| BRIEF |
Please output the data exactly, without omitting anything.

| DATASET EXTRACT |

☆ ☆ ☆ ☆

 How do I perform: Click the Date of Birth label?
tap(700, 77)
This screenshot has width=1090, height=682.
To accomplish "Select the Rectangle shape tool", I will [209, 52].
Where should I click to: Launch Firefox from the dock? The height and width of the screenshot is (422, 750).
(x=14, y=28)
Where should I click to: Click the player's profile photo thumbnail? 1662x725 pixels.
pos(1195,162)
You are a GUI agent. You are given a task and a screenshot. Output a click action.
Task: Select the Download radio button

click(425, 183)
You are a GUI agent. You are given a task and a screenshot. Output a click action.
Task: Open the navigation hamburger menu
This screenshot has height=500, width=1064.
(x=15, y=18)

☆ ☆ ☆ ☆

| SOLVED PROBLEM |
 How do I perform: Click the Date of Birth label?
tap(700, 77)
This screenshot has width=1090, height=682.
To accomplish "Select the Rectangle shape tool", I will [209, 52].
Where should I click to: Launch Firefox from the dock? The height and width of the screenshot is (422, 750).
(x=14, y=28)
Where should I click to: Click the player's profile photo thumbnail? 1662x725 pixels.
pos(1195,162)
You are a GUI agent. You are given a task and a screenshot. Output a click action.
Task: Select the Download radio button

click(425, 183)
You are a GUI agent. You are given a task and a screenshot. Output a click action.
Task: Open the navigation hamburger menu
This screenshot has height=500, width=1064.
(x=15, y=18)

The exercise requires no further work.